LICENSOR HEREBY REPRESENTS AND WARRANTS THAT, TO THE BEST OF ITS KNOWLEDGE, THE SOFTWARE DOES NOT INFRINGE INTELLECTUAL PROPERTY RIGHTS OF A THIRD PARTY, INCLUDING BUT NOT LIMITED TO TRADEMARKS, PATENTS, COPYRIGHT AND TRADE SECRETS OR ANY OTHER CONTRACTUAL RIGHT OF A THIRD PARTY. LICENSOR AGREES TO INDEMNIFY AND SAVE LICENSEE HARMLESS FROM AND AGAINST ANY SUCH THIRD PARTY CLAIMS, PROVIDED THAT:

  • LICENSEE PROMPTLY PROVIDES WRITTEN NOTICE TO LICENSOR OF ANY SUCH CLAIM; AND
  • LICENSOR HAS SOLE CONTROL OVER THE DEFENCE AND SETTLEMENT OF SUCH CLAIM, ALTHOUGH LICENSEE SHALL BE ENTITLED TO PARTICIPATE IN THE DEFENCE OF SUCH CLAIM, AT ITS SOLE EXPENSE, USING COUNSEL OF ITS CHOOSING. LICENSEE SHALL COOPERATE FULLY WITH ALL REASONABLE REQUESTS OF LICENSOR (AT LICENSOR’S EXPENSE) IN DEFENDING OR SETTLING SUCH CLAIM. IF THE SOFTWARE DEVELOPED BY LICENSOR PURSUANT TO THIS LICENSE AGREEMENT IS FINALLY DETERMINED TO BE INFRINGING, OR IN LICENSOR’S JUDGEMENT, SUCH USE IS LIKELY TO BE INFRINGING, LICENSOR MAY, AT ITS OPTION:
  • PROCURE FOR LICENSEE THE RIGHT TO CONTINUE USING THE INFRINGING SOFTWARE;
  • REPLACE OR MODIFY THE SOFTWARE TO MAKE THEIR USE NON- INFRINGING, WHILE YIELDING SUBSTANTIALLY EQUIVALENT RESULTS, WITH NO REDUCTION IN FUNCTIONALITY; OR
  • TERMINATE THIS LICENSE AGREEMENT AND REFUND THE LICENSEE ANY UNUSED, PRE-PAID LICENSE FEES.
  • Notwithstanding the foregoing warranty set out in this Section above, including Licensor’s obligation to indemnify Licensee hereunder, neither the warranty or the indemnity apply to any Claims arising out of or related to modifications or enhancements to the Software by Licensee or any other person that are not authorized by Licensor in writing.

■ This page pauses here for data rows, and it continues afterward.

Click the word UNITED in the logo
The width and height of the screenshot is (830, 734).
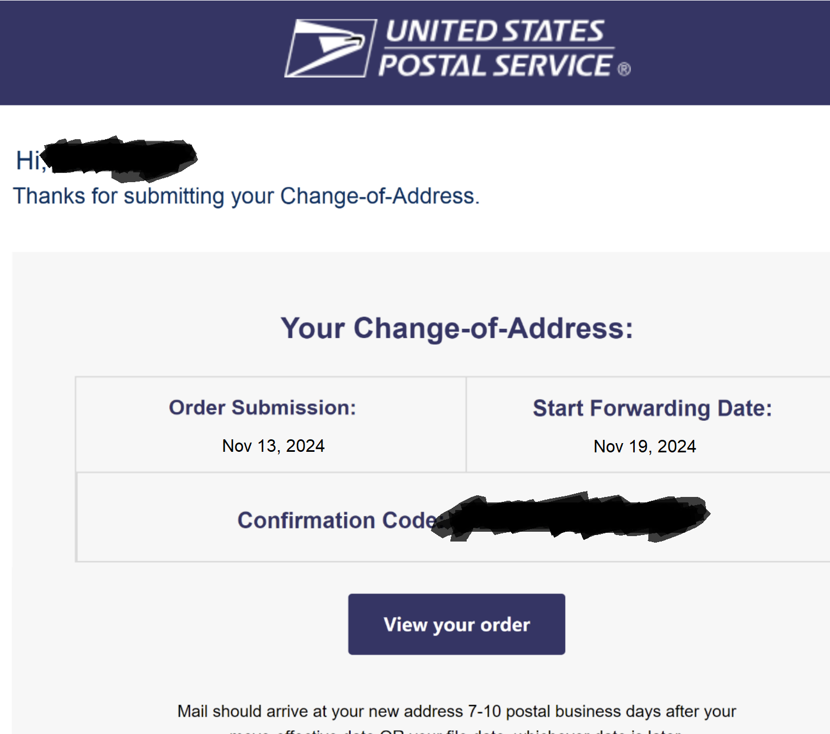pyautogui.click(x=441, y=32)
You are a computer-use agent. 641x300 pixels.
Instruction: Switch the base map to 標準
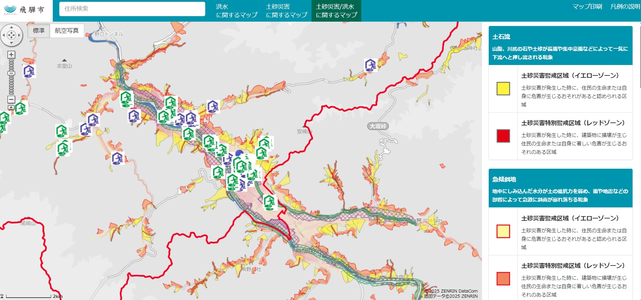[x=39, y=31]
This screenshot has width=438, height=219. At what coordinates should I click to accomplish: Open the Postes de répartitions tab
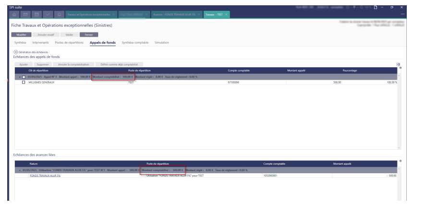[x=69, y=43]
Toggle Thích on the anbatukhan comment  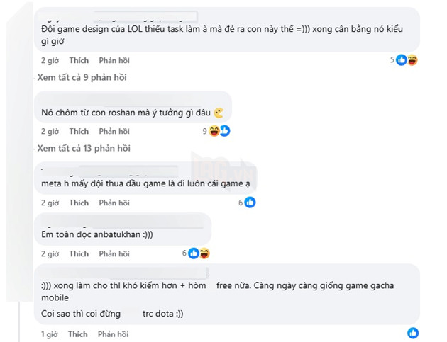[x=79, y=253]
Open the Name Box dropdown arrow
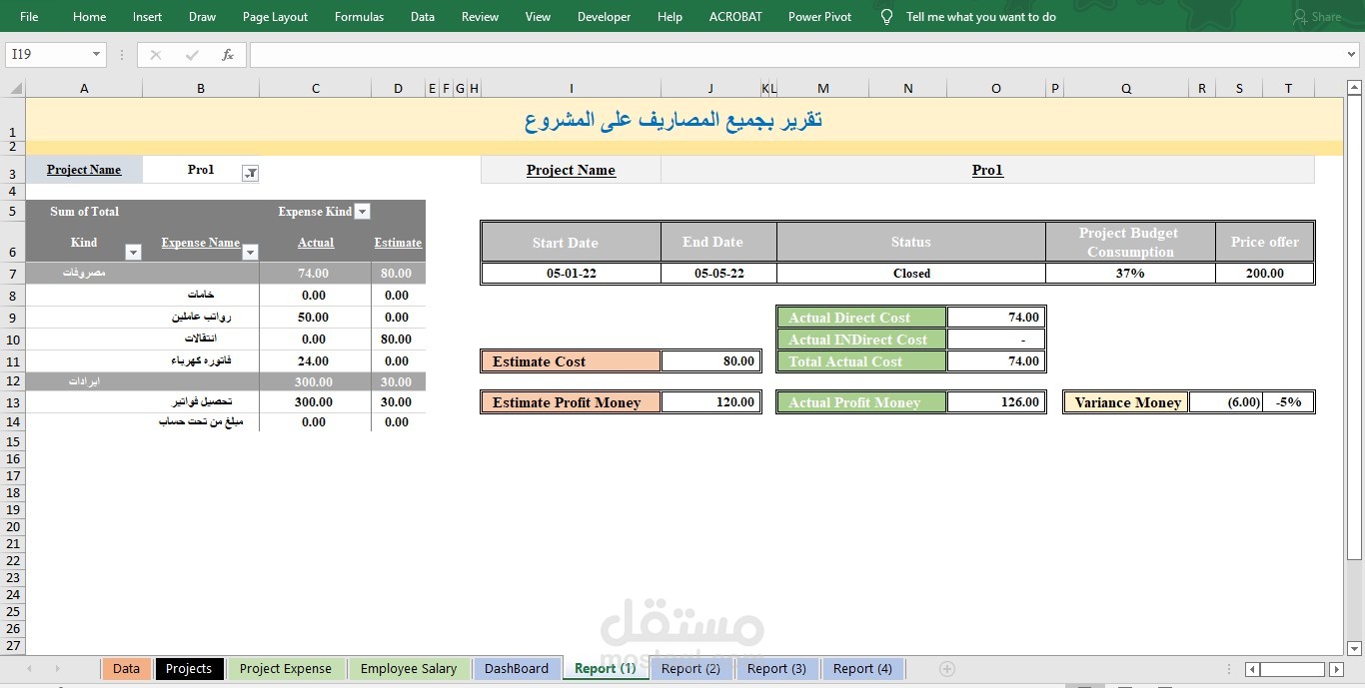 96,55
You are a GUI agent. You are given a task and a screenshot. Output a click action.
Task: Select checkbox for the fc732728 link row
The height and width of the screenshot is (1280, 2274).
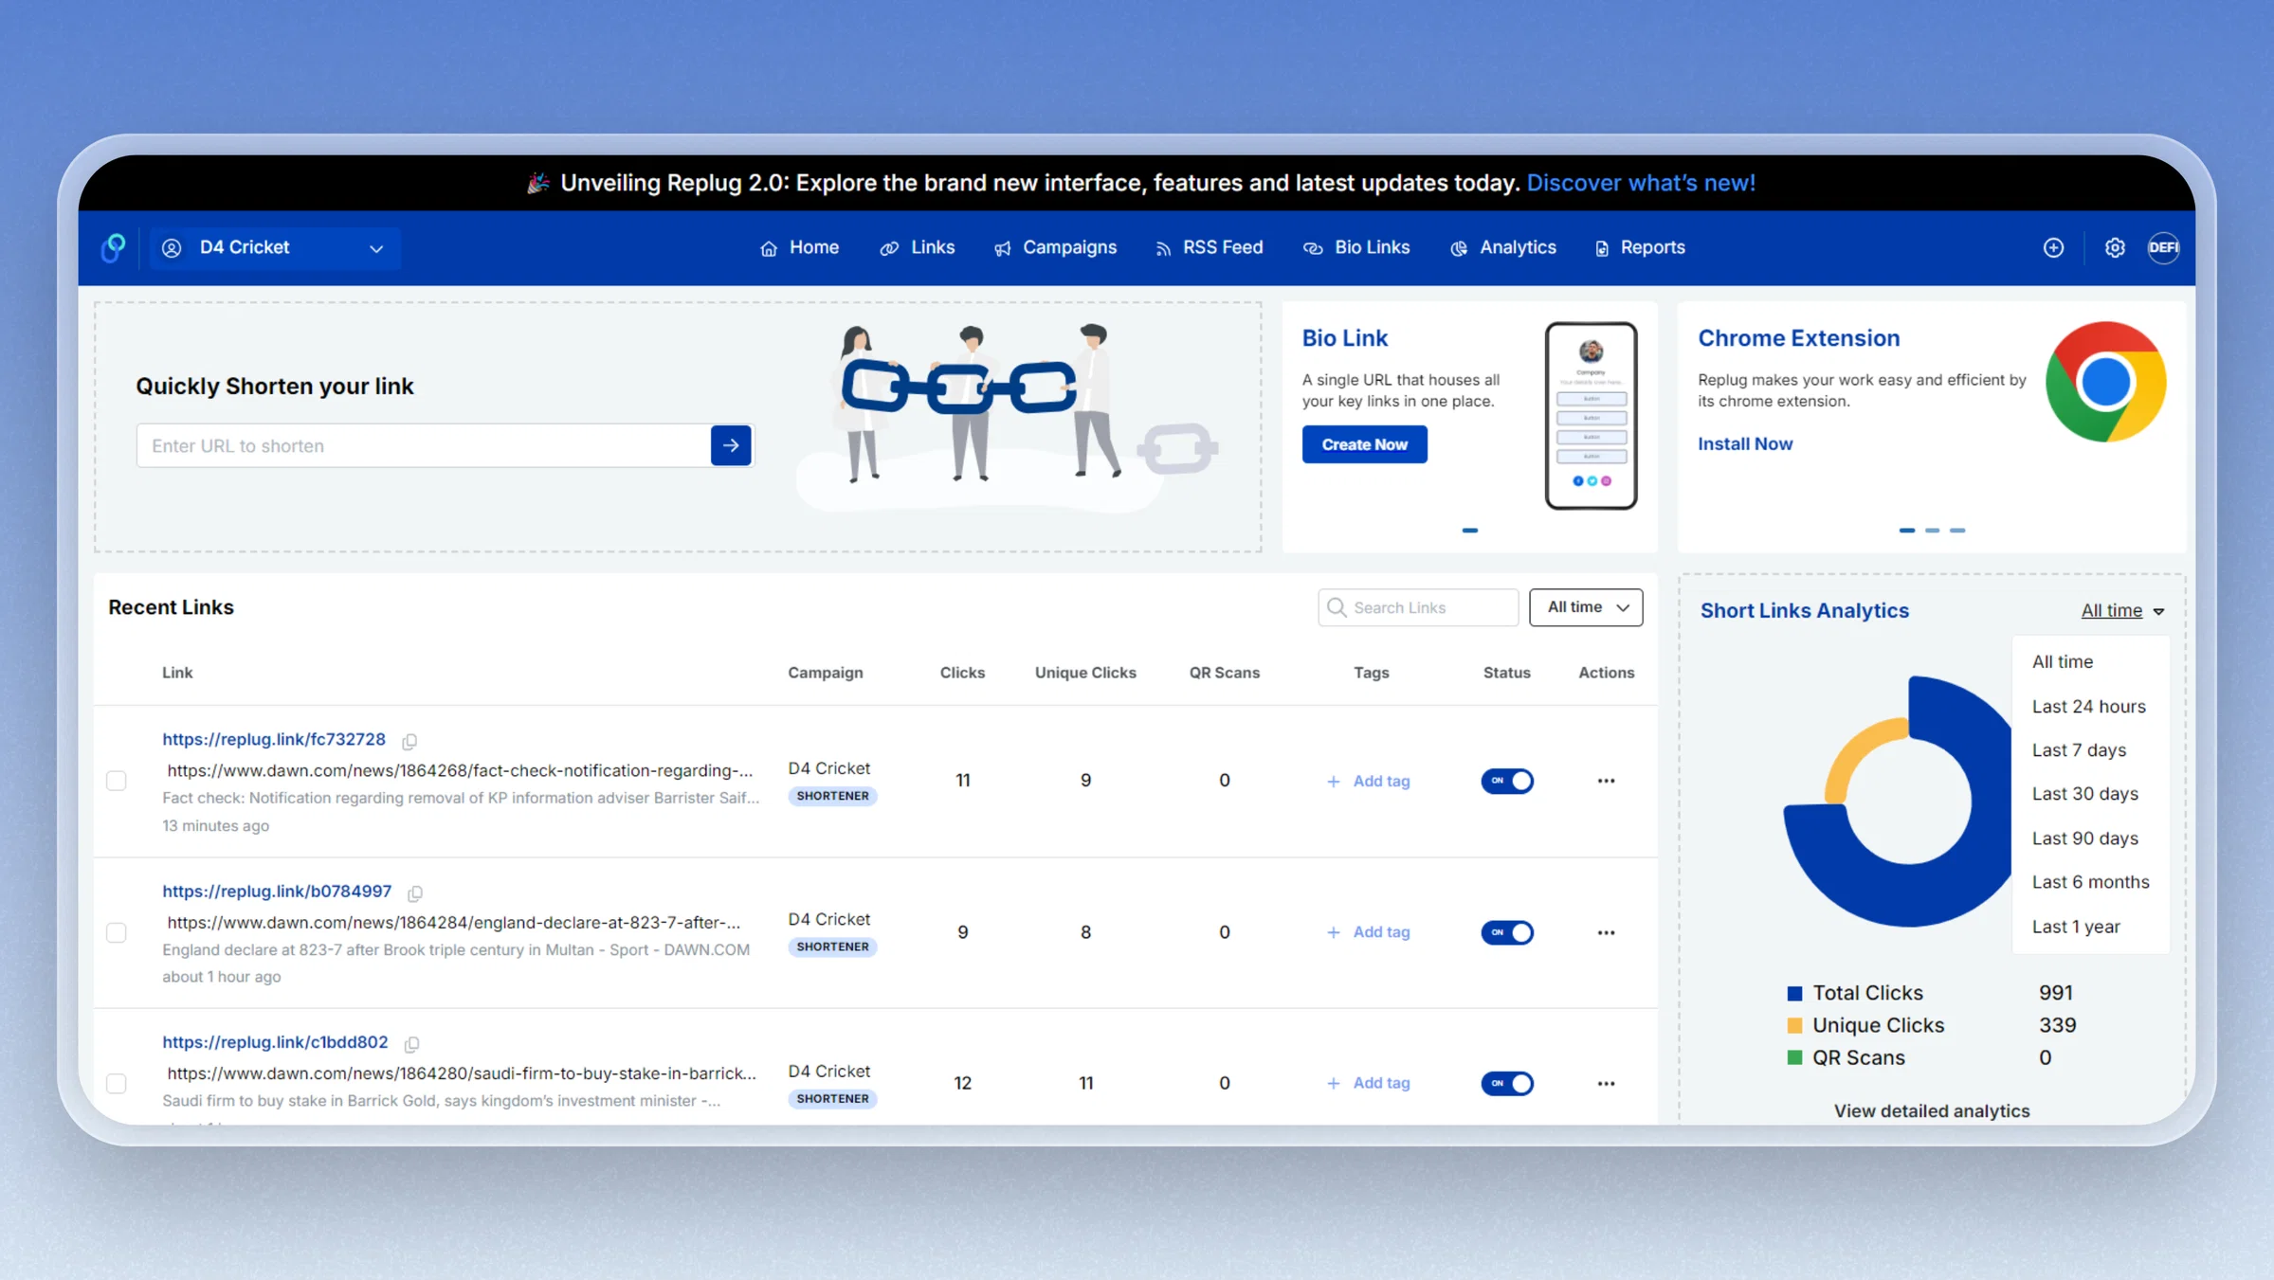(117, 781)
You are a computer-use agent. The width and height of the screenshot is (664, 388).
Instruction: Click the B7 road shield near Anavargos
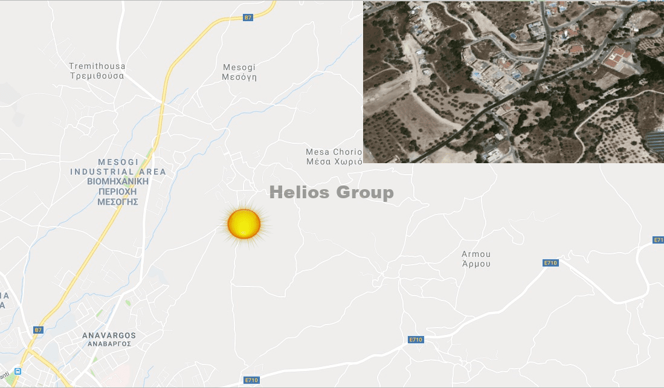click(38, 330)
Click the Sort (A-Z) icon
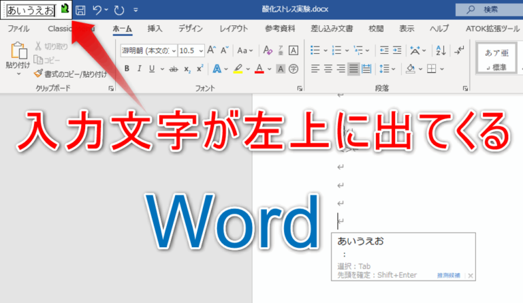This screenshot has width=523, height=303. [439, 50]
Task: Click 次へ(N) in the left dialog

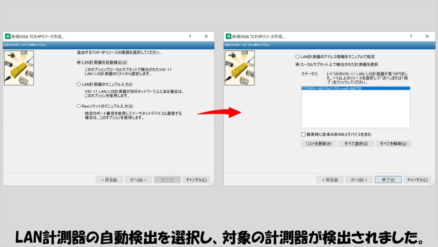Action: (x=138, y=180)
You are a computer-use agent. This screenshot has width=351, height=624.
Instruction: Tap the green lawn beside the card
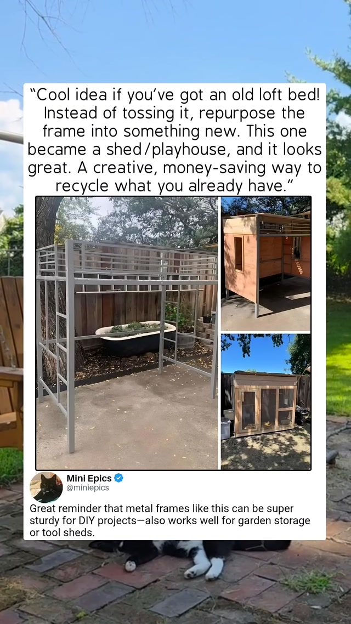(x=338, y=358)

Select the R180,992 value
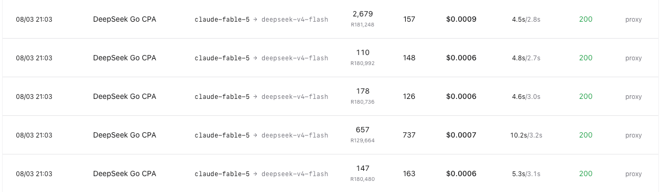point(362,63)
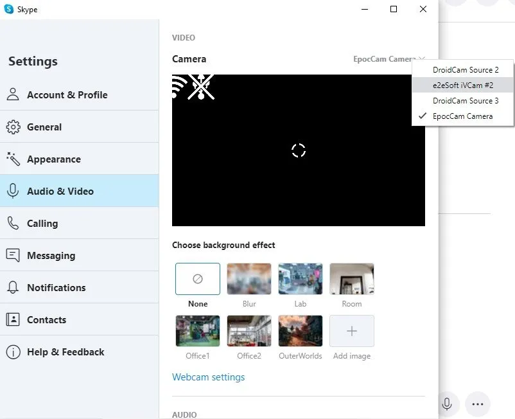Click the microphone button at bottom right
The width and height of the screenshot is (515, 419).
click(447, 404)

18. DISPUTE RESOLUTION. APPLICABLE LAW. ARBITRATION

18.1 Licensee and Licensor agree to utilise all reasonable efforts to resolve any dispute, whether arising during the term of this EULA or at any time after the expiration or termination of this EULA, which touches upon the validity, construction, meaning, performance or affect of this EULA or the rights and liabilities of the parties or any matter arising out of or connected with this EULA, promptly and in an amicable and good faith manner by negotiations between the parties.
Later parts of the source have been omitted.